On Wednesday, January 11, the National Research University Higher School of Economics hosted a seminar "Expert opinion and data analysis".
Speaker: Subochev A. (HSE), Yudina A. (HSE)
Annotation:
The optimal choice problem consists in choosing in some sense the best alternatives from the set presented to the chooser. An important special case is the choice based on the results of a pairwise comparison of options. A similar problem can be thought of as the problem of choosing a winner(s) in a sports tournament.Several different solutions to this problem (tournament solutions) have been proposed in the literature. These solutions differ in their properties, and particular importance is attached to the stability of the choice, understood as the independence of the results of the choice from the presence or absence of non-optimal alternatives in the presentation (the set of available choices).
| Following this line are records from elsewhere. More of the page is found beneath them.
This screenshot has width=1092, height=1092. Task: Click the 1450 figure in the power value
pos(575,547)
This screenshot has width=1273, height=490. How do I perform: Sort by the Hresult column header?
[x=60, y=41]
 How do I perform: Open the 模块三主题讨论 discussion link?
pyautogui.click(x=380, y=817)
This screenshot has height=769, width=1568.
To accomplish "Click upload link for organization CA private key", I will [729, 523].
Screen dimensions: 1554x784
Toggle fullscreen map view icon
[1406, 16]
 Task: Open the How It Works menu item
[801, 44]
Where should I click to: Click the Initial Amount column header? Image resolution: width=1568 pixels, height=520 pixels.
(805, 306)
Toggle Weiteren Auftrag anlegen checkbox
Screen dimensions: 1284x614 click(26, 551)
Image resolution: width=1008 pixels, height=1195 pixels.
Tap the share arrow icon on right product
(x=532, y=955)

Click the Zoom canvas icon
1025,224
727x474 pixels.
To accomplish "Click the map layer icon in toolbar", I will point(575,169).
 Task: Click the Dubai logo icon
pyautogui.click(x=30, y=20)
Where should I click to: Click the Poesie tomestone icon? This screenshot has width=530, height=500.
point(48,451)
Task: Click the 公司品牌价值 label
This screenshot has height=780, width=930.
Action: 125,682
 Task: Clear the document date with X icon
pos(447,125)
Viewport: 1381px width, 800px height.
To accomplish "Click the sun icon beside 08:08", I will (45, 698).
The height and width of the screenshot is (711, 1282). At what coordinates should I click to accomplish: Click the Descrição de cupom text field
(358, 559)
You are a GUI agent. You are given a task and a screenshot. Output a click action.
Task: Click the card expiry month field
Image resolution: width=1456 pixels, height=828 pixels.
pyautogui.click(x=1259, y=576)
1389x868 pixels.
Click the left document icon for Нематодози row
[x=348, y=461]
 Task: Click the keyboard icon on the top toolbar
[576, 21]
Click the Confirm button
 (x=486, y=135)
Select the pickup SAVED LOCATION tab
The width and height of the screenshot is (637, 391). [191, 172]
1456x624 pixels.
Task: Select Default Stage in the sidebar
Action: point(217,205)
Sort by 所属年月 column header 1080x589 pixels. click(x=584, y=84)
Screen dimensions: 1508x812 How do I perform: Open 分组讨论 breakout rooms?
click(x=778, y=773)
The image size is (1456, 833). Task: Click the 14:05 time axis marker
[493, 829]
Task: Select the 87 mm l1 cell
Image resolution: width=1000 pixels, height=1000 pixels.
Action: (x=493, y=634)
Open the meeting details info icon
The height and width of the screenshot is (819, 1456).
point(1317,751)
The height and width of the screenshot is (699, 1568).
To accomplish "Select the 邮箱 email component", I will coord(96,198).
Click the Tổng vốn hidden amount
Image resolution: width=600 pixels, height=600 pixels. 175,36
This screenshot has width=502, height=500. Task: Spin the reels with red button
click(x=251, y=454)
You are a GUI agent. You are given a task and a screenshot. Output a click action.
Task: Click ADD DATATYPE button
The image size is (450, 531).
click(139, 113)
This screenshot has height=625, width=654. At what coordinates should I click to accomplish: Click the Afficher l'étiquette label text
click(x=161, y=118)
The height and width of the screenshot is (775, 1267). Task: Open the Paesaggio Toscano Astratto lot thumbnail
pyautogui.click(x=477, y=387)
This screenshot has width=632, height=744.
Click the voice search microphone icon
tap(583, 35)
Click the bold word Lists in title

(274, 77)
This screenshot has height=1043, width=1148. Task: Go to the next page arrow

This understanding of stability generalizes Nash's notion of independence from extraneous alternatives [Nash, 1950].However, it was also found that stability can be understood differently, namely as a choice from the minimum subsets of presentation that are stable with respect to a given tournament decision S. This understanding generalizes the concepts of external and internal stability of a set of alternatives proposed by von Neumann and Morgenstern [von Neumann & Morgenstern, 1944]. A consequence of the idea of choosing from S-stable sets is that each concept of a tournament solution S generates a new concept of a tournament solution, the union of minimal S-stable sets.It was shown that solutions that are stable in the first sense must also be stable in the second sense, but the converse is not true. Thus, the search for stable solutions among S-stable ones is a non-trivial and interesting theoretical problem. At the same time, researchers did not pay attention to the fact that in order to determine new tournament decisions using the S-stability principle, one can use not only tournament decisions proper, but also decision concepts that allow for emptiness of choice. The presented report contains an overview of stable tournament solutions represented as unions of minimal S-stable sets. The report presents new results related both to the use of solutions that allow emptiness of choice and to generalizations of such solutions to the case of the presence of pairs of equivalent alternatives (draw tournaments).